When asked about the intricacies and logistical balance required to work collaboratively, and if it is in fact “easier” when there are two, Joe and Chanelle chortle in unison, “there’s so much negotiation.” They tell me the thing that keeps them anchored, acting as conceptual parameters, are slogans like “criticality through care,” “not nothing,” and “happiness or horizontal,” which not only read as strategies but also as aphorisms. Terse, concise, and pertaining to a general life truth, aphorisms, although often associated with Guy Debord, founding member of the Situationist International movement, date back to ancient Greece and Hippocrates of Kos—considered one of the most outstanding figures in the history of medicine.
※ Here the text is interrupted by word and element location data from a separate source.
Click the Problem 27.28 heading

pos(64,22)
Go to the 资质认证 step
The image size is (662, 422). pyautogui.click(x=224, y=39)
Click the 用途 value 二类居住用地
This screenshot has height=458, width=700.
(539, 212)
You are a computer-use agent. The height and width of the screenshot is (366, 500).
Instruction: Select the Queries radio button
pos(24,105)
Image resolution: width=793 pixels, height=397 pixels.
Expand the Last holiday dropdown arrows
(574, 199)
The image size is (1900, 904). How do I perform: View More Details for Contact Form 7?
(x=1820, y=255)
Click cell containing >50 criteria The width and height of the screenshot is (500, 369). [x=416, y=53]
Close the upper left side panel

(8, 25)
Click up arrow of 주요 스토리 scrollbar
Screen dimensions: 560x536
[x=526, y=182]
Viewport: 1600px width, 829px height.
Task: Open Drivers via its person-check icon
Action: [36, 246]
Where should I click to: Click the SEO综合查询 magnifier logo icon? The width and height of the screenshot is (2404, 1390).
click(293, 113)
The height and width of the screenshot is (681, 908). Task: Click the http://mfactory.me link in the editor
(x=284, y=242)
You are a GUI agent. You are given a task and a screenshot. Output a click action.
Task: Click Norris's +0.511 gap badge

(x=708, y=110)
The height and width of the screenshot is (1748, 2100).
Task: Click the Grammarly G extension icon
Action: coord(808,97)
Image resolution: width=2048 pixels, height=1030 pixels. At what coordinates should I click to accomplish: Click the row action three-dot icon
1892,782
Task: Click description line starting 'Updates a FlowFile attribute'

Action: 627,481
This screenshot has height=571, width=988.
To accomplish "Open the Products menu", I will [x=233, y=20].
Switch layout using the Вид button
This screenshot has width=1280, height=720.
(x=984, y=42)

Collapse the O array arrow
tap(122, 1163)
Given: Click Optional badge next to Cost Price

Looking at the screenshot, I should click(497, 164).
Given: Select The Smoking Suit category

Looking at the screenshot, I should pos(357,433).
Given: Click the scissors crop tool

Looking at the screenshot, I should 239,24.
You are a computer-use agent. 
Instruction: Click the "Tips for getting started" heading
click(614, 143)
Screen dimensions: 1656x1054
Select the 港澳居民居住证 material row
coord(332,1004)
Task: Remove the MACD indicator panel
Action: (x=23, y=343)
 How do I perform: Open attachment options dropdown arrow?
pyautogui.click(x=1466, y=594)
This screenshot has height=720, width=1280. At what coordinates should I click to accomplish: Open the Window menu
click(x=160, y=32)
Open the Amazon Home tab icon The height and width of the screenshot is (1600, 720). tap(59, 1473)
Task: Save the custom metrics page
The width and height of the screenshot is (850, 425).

Why this interests me is because the first ever recorded aphorism translates to, “Life is short, art is long” which feels strangely pertinent when reflecting on the work and lives of Joe and Chanelle.
After chatting over the phone, then email, and then in person in their studios—all happening over the course of a few months—the ambience of each of these spaces, dripping with charm and profound warmth, they hand me a gift (as if their availability wasn’t gift enough) upon exiting. It is a cassette rendering of episode one from their Mixtape Radio broadcasts titled, The Kite and The Storm. It’s a beautiful thing. Opening the lid, a tiny print of a kite is exposed. In awe I say, “can I do with it what I want?” as it embarrassingly plummeted to the ground. Chanelle bent to pick it up as Joe sigh-laughed, “the idea is to keep kites up” they say together. Two people acting in unison: one flying high, one down below—both making their way to the middle while keeping everything else afloat—art, love, life, death, myth, sooner, later, now, or never.
That is how I’ll think of them forever.